**Directives:**
[A] In the post on Ohio's marriage amendment, which statute makes domestic violence a crime in Ohio?
[B] Write the next part of the post on Ohio's marriage amendment, starting right after its last sentence.

**Text block:**
____

Nasty business, that. So glad we all voted to defend marriage.
Well, it appears that defending marriage does not come without a price. (That's in addition to driving away people who are gay, and who often have higher incomes and spending power. Because if there's one thing we in Ohio don't need, it's upwardly mobile professionals with money to spend.)
The statute that makes domestic violence in Ohio a crime (ORC 2919.25) lists a number of persons who are not to be victims of domestic violence. One class listed is a "person living as a spouse," that is, someone who has been cohabitating.
Well, in the course of defending marriage in Ohio, we added this dandy little provision to the Constitution: "This state and its political subdivisions shall not create or recognize a legal status for relationships of unmarried individuals that intends to approximate the design, qualities, significance or effect of marriage."
What that means, according to defense attorneys, is that the "person living as a spouse" provision gives you the same protection of being a spouse, it gives your unmarried-persons relationship a legal status that approximates the effect of marriage, ergo, you can beat up on your live-in all you want. If she wants protection from domestic violence, she'll have to get married. (And frequent readers of this blog can guess my views on how well that works out.)

____

**Dataset content:**
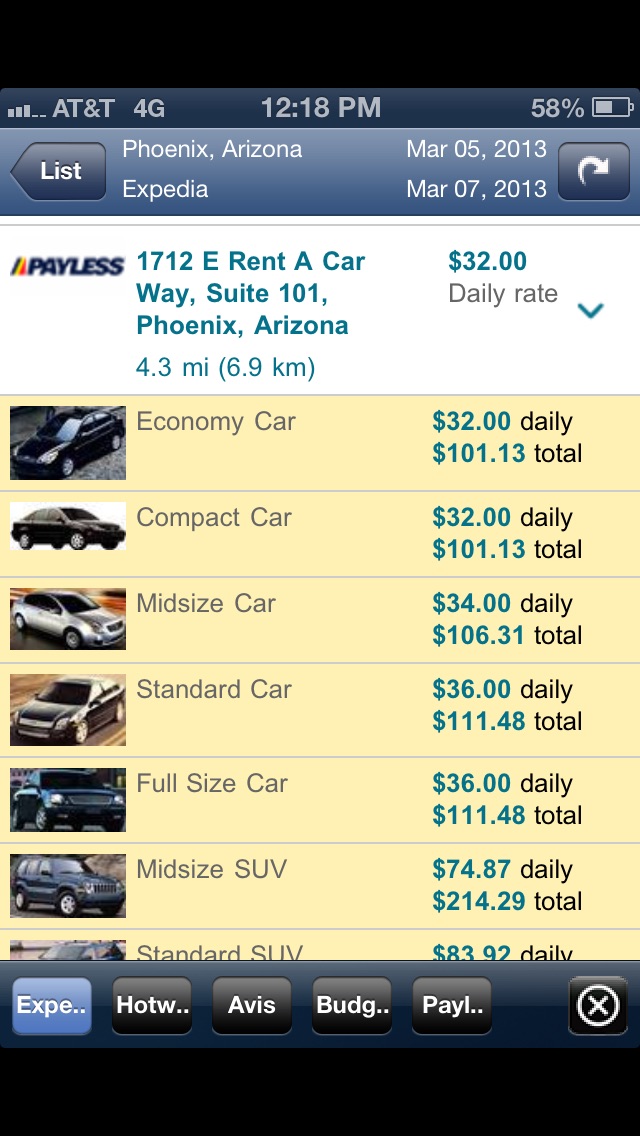Screen dimensions: 640x1136
Task: Collapse the Payless rate chevron
Action: (591, 311)
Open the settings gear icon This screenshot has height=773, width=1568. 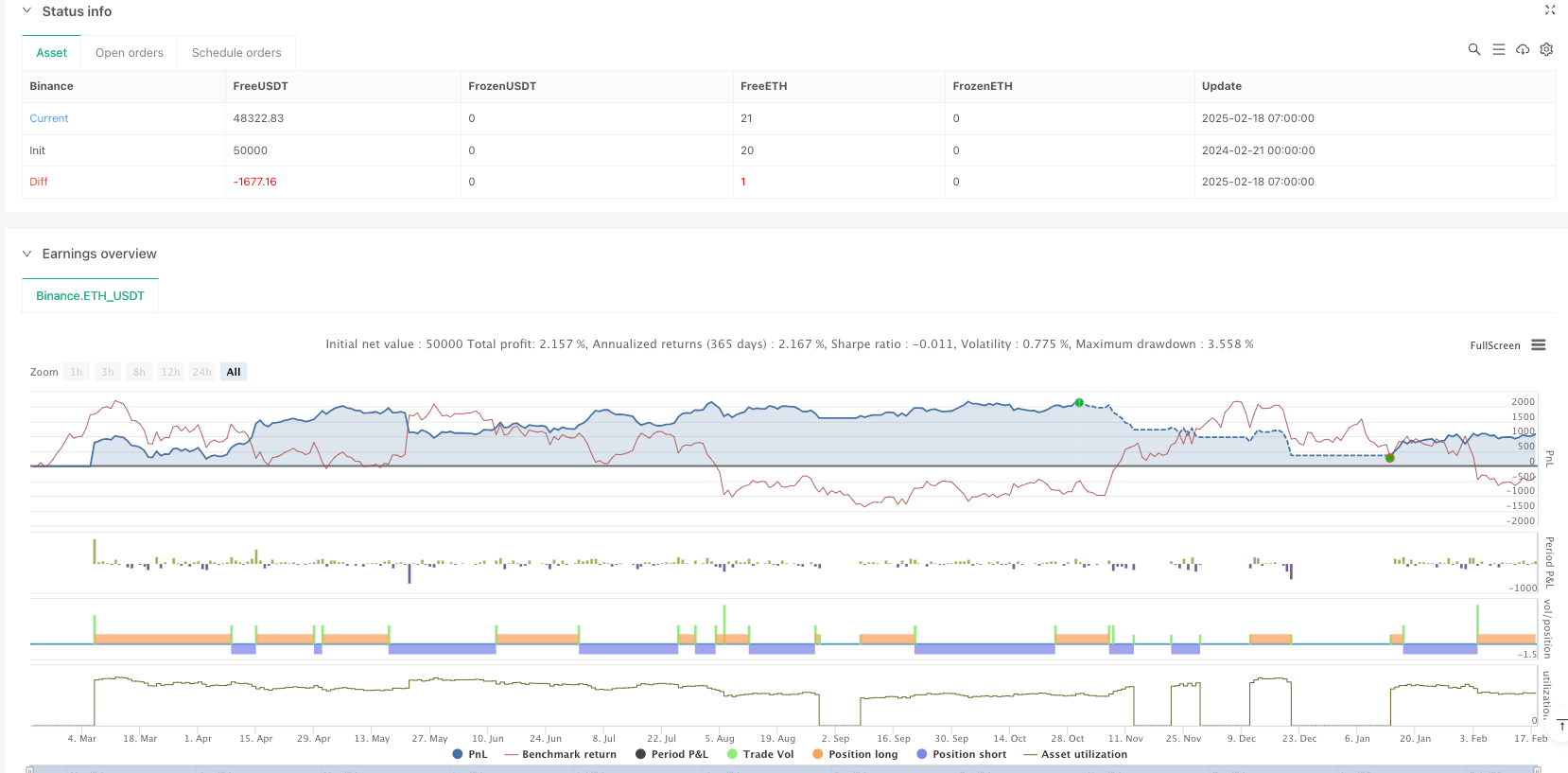1546,49
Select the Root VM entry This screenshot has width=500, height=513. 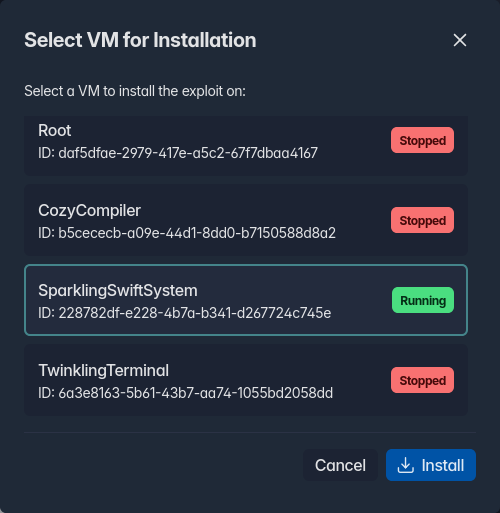[x=246, y=146]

____

**Responses in order:**
[A] ORC 2919.25

[B]
So, people have gotten Common Pleas court judges to dismiss their indictments for domestic violence so long as the person they were committing violence against wasn't married to them. Some (in fact, I would say the majority of) appellate courts have said balderdash to this proposal, but others have upheld it. Insofar as we have appellate courts conflicting, the matter will most likely go to the Ohio Supreme Court.
The Second Appellate District is one of those places in which unmarried persons do not have protection against domestic violence. A decision recently handed down found that the defense of marriage amendment left unmarried persons defenseless.
I won't bore you with the details of the decision (as I said, this will all be decided by the Supreme Court), but I found interesting one of the groups that the court indicated has taken a position on this issue. The "Citizens for Community Values" organization has come down in favor of not extending domestic violence protection to unmarried persons.
I was interested to see who the Citizens for Community Values was, so I visited their website. It appears they don't like pornography or sexually oriented businesses, are against gambling, and, of course, homosexuality is a problem. Surprisingly, they did not list anywhere that I could see that they were making it easier to get domestic violence charges dismissed.
What really interested me was this -- a very small-print comment on the top of the page. "Officially Associated with Focus on the Family as a Family Policy Council in Ohio."
You all know Focus on the Family -- that's Dr. James Dobson's group, which is hugely interested in family issues.
Dr. Dobson has written numerous books on how to raise children. I would expect he's truly interested in their well-being.
Dr. Dobson, do you really think it's a good idea that unmarried persons now have no protection under domestic violence statutes? How about the children of these unmarried persons, who are either victims of or witnesses to violence?
So, I visited Dr. Dobson's website. I typed the word "domestic" into a search engine, and the first thing that popped up was an article entitled "The Truth About Domestic Violence in Marital Versus Cohabitational Relationships."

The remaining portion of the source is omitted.